Perlukah Menyesali 7 Hal Ini?

  • Wednesday, December 12, 2018
  • By Marita Ningtyas
  • 0 Comments



Assalammualaikum warohmatullahi wabarokatuh.

Menyesal selalu terjadi di belakangan, kalau di depan pendahuluan namanya, hehe. Sejak aku ikut kelas matrikulasi aku mulai belajar untuk menerima segala hal yang terjadi dalam hidup adalah ketetapanNya yang terbaik. Tidak ada yang perlu disesali dan ditangisi, yang harus dilakukan adalah menggali hikmah atas kejadian yang telah lewat tersebut. Namun jika ada hal yang boleh aku sesali, maka inilah 7 hal yang mungkin bisa jadi aku sesali.

1. Berhenti Jadi Honorer


Dulu aku pernah menjadi honorer di sebuah SD Negeri. Gajinya memang tak seberapa, namun saat itu namaku sudah masuk database kota. Saat itu aku nggak begitu ngeh kalau nama sudah masuk ke database kota, kesempatan untuk diangkat jadi PNS jauh lebih besar. Bulikku yang mengajakku menjadi honorer di sekolah itu pun tidak banyak memberikan panduan saat aku meminta saran ketika ada tawaran pekerjaan menjadi translator di sebuah pabrik furniture. 
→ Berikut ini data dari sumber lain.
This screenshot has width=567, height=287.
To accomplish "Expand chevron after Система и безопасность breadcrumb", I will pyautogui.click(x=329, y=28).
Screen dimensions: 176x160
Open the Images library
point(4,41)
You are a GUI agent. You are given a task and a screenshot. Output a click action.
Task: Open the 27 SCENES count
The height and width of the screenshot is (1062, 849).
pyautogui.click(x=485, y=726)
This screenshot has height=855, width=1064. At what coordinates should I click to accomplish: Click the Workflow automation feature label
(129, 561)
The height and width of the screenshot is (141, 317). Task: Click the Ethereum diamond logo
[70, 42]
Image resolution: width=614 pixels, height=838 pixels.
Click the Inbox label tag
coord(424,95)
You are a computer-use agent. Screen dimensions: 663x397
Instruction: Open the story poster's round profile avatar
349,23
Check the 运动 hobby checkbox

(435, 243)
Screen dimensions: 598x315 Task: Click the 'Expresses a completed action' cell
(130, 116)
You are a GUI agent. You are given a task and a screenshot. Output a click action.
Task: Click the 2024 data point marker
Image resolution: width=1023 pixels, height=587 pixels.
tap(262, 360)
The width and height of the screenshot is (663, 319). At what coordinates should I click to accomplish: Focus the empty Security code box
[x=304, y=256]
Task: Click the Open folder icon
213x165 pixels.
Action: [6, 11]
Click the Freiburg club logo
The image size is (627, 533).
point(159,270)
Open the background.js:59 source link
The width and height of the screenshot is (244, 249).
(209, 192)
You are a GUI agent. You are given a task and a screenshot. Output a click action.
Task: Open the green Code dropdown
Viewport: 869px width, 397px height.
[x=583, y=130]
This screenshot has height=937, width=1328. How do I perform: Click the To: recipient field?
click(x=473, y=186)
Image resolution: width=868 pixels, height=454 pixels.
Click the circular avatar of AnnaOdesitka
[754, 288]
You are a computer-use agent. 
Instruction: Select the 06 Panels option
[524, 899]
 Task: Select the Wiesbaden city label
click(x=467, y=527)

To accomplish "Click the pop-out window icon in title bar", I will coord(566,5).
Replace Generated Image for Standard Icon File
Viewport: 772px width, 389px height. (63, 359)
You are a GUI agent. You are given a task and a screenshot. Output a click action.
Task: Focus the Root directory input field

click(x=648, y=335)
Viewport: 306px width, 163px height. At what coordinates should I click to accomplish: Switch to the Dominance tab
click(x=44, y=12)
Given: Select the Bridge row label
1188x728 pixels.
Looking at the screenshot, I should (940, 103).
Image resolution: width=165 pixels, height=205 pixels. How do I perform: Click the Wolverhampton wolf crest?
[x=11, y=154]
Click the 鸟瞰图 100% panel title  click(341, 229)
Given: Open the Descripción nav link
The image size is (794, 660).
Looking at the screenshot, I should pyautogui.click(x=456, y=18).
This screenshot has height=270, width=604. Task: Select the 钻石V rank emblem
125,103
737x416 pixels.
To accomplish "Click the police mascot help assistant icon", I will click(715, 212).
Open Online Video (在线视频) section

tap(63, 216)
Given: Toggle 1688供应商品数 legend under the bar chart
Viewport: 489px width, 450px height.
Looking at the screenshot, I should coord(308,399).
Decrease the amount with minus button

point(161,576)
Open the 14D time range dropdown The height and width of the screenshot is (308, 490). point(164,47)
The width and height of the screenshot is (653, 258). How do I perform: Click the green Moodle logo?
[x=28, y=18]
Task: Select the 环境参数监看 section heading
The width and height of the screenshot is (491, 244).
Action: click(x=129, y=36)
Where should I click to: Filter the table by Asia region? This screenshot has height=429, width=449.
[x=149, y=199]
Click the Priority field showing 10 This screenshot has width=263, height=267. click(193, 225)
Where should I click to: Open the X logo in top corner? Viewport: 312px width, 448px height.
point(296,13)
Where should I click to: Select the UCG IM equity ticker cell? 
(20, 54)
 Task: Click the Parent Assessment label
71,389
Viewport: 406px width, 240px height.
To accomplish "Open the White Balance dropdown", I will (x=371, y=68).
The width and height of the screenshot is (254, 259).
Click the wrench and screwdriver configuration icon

Singkat cerita aku akhirnya meninggalkan SD tersebut. Selang sebulan, ternyata ada kabar gembira dari kota. Semua yang masuk ke database disekolahkan lagi PGSD dan diangkat PNS. Sedih? Tentu saja. Namun kalau dipikir-pikir, jika saat ini aku jadi guru SD, belum tentu aku bertualang dan mengumpulkan banyak kisah yang luar biasa seperti sekarang. 

2. Nggak Kuliah S2


Saat aku menyelesaikan S1, aku sudah menarget diri sendiri bahwa maksimal 2010 aku sudah ambil S2. Nyatanya sampai 2018, tanda-tanda untuk kuliah lagi belum nampak. Yang ada aku sudah semakin lupa dengan jurusan yang aku ambil, hehe. Dulu salah satu cita-citaku adalah direkrut menjadi dosen oleh universitas almamaterku, namun cita-cita itu melayang secepat angin. Mungkin aku pernah menyesalinya, tapi sekarang sudah let it go.. dan justru bersyukur nggak berkutat dengan dunia akademisi. Aku tahu lah aku tipe orang yang ogah banget dengan bejibun aturan.

3. Ambil Sastra Inggris


Meski aku suka bahasa Inggris, aku baru sadar sekarang jika bisa kembali ke masa-masa SMA, aku mau ambil psikologi deh. Lalu setelah itu melanjutkan ke psikologi kriminal atau kalau nggak ya psikologi klinis, hahaha. Kalau yang ini nggak perlu disesali sih sebenarnya, wong gara-gara kuliah di jurusan ini, aku bisa jadi lulusan terbaik pada masanya. Tapi kalau punya duit banyak, aku mau sih kuliah lagi ambil psikologi.

4. Menikah Muda


Aku nggak menyesal menikah dengan mas bojo because I know he is the right person for me. Nggak tahu deh kalau bukan dia yang jadi suamiku, entah apa jadinya aku. Tapi kalau boleh kembali ke masa itu, aku mungkin nggak bakal minta nikah di usia ke 23. Aku baru sadar di usia itu aku masih so selfisssssh dan labil banget. Mungkin ada baiknya kalau menikah di usia 26 or 27. Meski ada hikmah juga sih menikah di usia itu, karena ternyata aku baru punya anak di usia 26, bayangkan kalau nikahnya 26, bisa-bisa punya anak pas umur 31 hehehe. Apapun itu, jalan hidup yang unpredictable ini memang luar biasaaah!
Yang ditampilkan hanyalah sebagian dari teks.